__Work required__. Arrange the stretch from the start of the records through the line containing "Task: Click on" as a Markdown table with the columns Row and Line. Give each line a row number and leave out any blank lines.

__Data extracts__.
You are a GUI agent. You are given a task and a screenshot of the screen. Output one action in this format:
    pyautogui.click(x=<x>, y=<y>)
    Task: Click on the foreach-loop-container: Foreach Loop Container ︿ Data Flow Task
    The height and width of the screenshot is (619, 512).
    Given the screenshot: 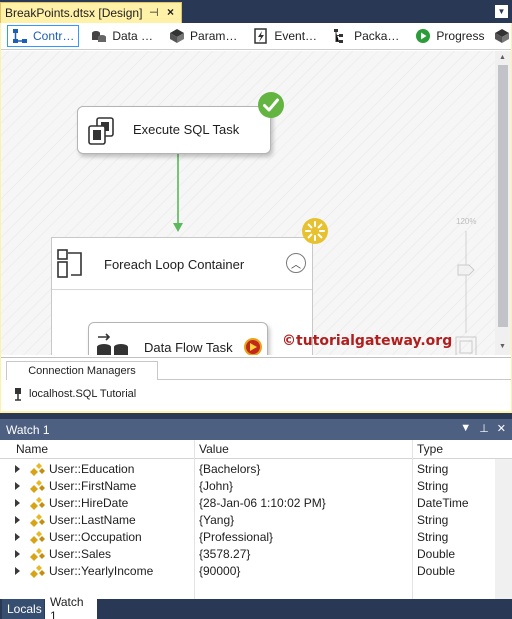 What is the action you would take?
    pyautogui.click(x=182, y=296)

__Result of this task__.
| Row | Line |
|---|---|
| 1 | You are a GUI agent. You are given a task and a screenshot of the screen. Output one action in this format: |
| 2 |     pyautogui.click(x=<x>, y=<y>) |
| 3 |     Task: Click on the foreach-loop-container: Foreach Loop Container ︿ Data Flow Task |